Question (b): Are field-based employees to be paid a first aid allowance when performing confined space work in particular?

  1. The union contended that, in the event the Commission were not satisfied that the first aid allowance should be paid to all field-based employees, it should find that the allowance is payable to field-based employees when performing confined space work. The union submitted that various internal documents and policies demonstrate that field-based employees are in fact responsible for rendering first aid in the setting of confined space work.

  1. The company contended that the union’s reference to these documents, which I discuss below, constituted an attempt to use evidence of surrounding circumstances to contradict the plain language of the Agreement, and that the relevant documents should therefore not be admitted. I do not agree. The union refers to these documents not to inform the interpretation of the Agreement, but to endeavour to show that the facts of the present case fall within clause 4.3.1. The union contends that field-based employees have indeed, as a matter of fact, been appointed to be responsible to render first aid in connection with confined space work.
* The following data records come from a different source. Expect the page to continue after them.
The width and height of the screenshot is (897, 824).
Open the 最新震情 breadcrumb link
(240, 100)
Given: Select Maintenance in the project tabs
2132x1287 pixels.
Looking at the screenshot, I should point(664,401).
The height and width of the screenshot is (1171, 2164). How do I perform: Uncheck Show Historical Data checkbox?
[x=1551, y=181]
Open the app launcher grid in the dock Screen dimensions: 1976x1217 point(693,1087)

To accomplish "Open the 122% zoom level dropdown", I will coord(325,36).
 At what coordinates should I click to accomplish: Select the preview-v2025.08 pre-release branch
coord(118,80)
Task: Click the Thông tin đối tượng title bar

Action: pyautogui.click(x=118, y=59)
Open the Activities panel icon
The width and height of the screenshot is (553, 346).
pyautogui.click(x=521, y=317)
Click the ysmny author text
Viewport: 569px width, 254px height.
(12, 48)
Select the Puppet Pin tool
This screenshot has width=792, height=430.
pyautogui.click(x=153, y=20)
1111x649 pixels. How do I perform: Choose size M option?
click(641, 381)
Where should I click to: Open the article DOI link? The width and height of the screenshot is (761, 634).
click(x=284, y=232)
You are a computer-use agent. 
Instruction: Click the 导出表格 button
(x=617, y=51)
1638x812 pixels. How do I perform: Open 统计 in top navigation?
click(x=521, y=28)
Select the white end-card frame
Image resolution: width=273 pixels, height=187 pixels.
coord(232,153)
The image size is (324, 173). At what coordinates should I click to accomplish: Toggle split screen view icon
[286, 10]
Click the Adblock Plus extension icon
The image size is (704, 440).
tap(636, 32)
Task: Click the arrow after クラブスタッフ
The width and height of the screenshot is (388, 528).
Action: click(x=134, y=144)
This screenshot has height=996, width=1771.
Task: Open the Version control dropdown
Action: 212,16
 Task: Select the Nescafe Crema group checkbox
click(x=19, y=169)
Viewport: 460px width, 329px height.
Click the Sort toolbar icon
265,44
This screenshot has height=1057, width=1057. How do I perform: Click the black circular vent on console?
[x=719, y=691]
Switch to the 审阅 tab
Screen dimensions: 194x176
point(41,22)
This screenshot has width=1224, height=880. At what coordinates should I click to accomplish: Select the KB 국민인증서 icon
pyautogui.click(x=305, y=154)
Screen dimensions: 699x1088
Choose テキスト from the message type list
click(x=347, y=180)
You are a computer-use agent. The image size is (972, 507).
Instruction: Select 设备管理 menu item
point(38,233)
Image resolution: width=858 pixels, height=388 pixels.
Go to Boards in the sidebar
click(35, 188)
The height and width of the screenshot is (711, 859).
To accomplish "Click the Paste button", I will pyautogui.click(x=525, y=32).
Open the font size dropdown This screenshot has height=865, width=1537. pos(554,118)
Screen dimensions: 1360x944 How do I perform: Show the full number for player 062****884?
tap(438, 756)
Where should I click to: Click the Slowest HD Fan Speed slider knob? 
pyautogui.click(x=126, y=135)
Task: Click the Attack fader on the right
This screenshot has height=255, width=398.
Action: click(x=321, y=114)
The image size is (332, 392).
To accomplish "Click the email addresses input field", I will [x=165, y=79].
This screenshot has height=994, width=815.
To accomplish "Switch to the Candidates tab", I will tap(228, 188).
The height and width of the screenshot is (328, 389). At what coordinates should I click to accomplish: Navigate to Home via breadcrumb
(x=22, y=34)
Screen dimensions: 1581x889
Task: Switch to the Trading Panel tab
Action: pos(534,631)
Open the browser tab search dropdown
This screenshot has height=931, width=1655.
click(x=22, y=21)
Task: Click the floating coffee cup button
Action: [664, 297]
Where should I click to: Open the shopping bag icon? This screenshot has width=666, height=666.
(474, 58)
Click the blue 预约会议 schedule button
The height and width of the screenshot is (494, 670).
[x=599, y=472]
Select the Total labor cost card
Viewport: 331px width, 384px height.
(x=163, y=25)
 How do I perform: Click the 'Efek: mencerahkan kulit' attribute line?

It makes the following submissions.

  1. First, the union says that the APA Fatal Risk Protocol for confined spaces states that ‘[o]nly personnel who are competent in administering first aid should be involved in confined spaces’.[13] Similarly, the relevant Safe Work Method Statement identifies senior first aid training as a required competency to safely undertake this kind of work. However, these matters go to competencies and qualifications, not appointment.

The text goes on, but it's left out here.